Seit 2010 besteht in Deutschland für alle Autofahrer Winterreifenpflicht. Diese Regelung gilt auch für Fahrer aus Ländern ohne Winterreifenpflicht. Verursacht ein niederländischer Fahrer beispielsweise einen Unfall auf vereisten Straßen in den bayerischen Alpen, kann er sich nicht auf Unkenntnis der Winterreifenpflicht berufen. Wer im Winter mit Sommerreifen nach Deutschland fährt, muss sich daher vorab über den deutschen Wetterbericht informieren und gegebenenfalls Winterreifen montieren.

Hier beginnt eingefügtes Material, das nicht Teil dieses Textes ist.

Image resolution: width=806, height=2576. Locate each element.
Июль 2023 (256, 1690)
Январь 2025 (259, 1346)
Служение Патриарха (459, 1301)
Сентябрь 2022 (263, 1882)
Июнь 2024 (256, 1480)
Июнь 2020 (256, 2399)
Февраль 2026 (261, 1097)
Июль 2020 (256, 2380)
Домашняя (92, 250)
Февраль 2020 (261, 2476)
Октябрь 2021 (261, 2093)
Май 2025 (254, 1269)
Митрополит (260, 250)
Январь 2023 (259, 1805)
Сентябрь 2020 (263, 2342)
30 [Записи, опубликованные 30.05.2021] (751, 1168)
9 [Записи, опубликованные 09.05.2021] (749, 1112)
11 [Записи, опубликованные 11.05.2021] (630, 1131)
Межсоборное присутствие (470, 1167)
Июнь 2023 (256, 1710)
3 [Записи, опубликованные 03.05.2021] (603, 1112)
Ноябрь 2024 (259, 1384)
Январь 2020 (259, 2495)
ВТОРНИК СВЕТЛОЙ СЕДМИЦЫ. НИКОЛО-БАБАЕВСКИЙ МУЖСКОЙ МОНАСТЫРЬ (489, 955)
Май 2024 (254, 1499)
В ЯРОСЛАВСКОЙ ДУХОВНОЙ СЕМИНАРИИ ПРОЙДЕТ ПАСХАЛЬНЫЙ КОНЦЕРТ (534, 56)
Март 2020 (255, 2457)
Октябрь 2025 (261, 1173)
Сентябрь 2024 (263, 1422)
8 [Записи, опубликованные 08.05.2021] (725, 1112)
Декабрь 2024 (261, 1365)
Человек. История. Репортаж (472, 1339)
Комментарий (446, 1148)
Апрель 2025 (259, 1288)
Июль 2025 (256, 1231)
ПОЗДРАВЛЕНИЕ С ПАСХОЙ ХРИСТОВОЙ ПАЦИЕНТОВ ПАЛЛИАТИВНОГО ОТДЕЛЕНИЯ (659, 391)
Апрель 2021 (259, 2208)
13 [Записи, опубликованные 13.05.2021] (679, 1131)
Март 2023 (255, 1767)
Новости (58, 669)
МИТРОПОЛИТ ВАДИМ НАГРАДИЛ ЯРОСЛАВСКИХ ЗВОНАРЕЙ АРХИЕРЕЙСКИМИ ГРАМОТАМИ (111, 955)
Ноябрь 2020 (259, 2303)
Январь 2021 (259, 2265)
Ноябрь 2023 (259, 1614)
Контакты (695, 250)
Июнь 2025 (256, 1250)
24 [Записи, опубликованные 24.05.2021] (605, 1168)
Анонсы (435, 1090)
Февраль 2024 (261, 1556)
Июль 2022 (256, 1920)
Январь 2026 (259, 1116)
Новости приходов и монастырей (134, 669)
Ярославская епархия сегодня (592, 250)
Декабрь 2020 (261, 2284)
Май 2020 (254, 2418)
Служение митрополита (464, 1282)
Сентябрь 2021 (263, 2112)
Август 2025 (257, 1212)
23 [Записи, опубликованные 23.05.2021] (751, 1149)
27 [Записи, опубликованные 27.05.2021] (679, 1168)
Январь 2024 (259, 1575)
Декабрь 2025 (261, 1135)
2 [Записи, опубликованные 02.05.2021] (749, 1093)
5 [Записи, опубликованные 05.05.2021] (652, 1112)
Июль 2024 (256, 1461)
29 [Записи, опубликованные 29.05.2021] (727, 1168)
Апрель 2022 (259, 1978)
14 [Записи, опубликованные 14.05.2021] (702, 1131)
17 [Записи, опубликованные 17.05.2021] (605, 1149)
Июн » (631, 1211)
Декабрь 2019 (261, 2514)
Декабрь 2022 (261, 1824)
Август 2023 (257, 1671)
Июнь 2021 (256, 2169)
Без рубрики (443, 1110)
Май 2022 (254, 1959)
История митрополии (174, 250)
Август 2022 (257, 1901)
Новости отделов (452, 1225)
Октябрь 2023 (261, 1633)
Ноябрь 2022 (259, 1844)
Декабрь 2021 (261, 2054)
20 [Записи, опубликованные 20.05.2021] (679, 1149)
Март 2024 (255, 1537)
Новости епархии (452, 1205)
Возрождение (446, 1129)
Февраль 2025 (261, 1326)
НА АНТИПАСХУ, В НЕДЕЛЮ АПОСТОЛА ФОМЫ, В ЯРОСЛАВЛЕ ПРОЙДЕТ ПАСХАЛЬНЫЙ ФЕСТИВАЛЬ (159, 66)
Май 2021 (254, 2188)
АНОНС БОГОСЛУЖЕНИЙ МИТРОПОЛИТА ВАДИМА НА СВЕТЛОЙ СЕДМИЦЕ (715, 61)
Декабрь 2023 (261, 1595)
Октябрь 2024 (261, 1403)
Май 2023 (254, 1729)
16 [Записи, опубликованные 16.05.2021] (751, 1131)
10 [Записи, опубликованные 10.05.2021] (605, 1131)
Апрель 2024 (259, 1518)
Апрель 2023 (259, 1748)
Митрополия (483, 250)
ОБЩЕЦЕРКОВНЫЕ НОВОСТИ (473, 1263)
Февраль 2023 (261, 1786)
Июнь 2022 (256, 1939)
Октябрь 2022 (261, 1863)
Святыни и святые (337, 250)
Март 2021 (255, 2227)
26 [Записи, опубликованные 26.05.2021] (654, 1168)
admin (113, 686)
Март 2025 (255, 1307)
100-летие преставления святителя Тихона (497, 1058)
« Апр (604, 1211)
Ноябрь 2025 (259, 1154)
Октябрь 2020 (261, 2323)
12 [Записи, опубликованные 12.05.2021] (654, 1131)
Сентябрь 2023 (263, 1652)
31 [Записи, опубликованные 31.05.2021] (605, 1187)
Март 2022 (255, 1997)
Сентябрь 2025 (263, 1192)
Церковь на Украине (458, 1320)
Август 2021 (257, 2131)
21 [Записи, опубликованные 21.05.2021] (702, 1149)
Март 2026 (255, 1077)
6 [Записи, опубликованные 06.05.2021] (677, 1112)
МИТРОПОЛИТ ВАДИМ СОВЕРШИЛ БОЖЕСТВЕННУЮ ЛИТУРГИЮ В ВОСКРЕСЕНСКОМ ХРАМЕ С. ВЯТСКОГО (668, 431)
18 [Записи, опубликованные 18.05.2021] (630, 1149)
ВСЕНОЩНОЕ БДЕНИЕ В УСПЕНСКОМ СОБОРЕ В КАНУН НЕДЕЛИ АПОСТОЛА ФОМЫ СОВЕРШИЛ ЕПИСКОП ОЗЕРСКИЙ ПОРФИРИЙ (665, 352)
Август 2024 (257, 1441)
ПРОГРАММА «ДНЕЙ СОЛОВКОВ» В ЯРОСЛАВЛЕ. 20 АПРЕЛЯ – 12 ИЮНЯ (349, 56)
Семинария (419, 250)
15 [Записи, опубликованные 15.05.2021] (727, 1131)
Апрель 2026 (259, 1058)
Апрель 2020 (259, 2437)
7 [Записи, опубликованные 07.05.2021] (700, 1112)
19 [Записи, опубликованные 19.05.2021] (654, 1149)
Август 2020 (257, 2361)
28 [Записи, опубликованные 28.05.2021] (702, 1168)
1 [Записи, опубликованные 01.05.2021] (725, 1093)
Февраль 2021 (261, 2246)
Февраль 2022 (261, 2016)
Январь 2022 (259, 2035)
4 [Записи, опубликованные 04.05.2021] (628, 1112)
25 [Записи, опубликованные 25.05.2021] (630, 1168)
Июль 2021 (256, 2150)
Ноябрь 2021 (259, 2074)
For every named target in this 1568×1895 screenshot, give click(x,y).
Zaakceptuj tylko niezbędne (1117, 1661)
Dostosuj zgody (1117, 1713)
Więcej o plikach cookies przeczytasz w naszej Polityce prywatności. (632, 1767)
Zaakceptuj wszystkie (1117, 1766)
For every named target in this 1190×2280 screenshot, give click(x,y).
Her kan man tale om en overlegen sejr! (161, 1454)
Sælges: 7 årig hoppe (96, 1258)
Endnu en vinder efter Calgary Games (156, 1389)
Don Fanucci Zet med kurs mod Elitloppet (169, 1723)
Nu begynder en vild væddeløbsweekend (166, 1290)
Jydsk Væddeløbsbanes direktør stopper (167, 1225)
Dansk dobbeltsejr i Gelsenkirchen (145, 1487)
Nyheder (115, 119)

Die Winterreifenpflicht gilt für Pkw und Lkw bei winterlichen Straßenverhältnissen, also wenn die Fahrbahn durch Eis, Schnee oder Schneematsch glatt ist. Das Gesetz schreibt keinen genauen Zeitpunkt für den Reifenwechsel vor, sondern spricht lediglich von „winterlichen Straßenverhältnissen“. Werkstätten in Deutschland empfehlen in der Regel den Zeitraum von Ende Oktober bis Ostern. Als Winterreifen gelten M+S-Reifen (Matsch und Schnee) oder sogenannte Ganzjahresreifen mit einer Mindestprofiltiefe von 1,6 mm; empfohlen werden 4 mm. Busse und Lkw bestimmter Kategorien müssen auf den Antriebsachsen mit Winterreifen ausgestattet sein.
Unser STRICK-Tipp diesen Monat lautet daher: Gehen Sie auf Nummer sicher, vermeiden Sie möglichen Ärger mit Ihrer Versicherung (die bei einem Unfall mit Sommerreifen im Schnee möglicherweise empfindlich reagiert) und vereinbaren Sie einen Termin in Deutschland, um Ihr Fahrzeug auf Winterreifen umrüsten zu lassen.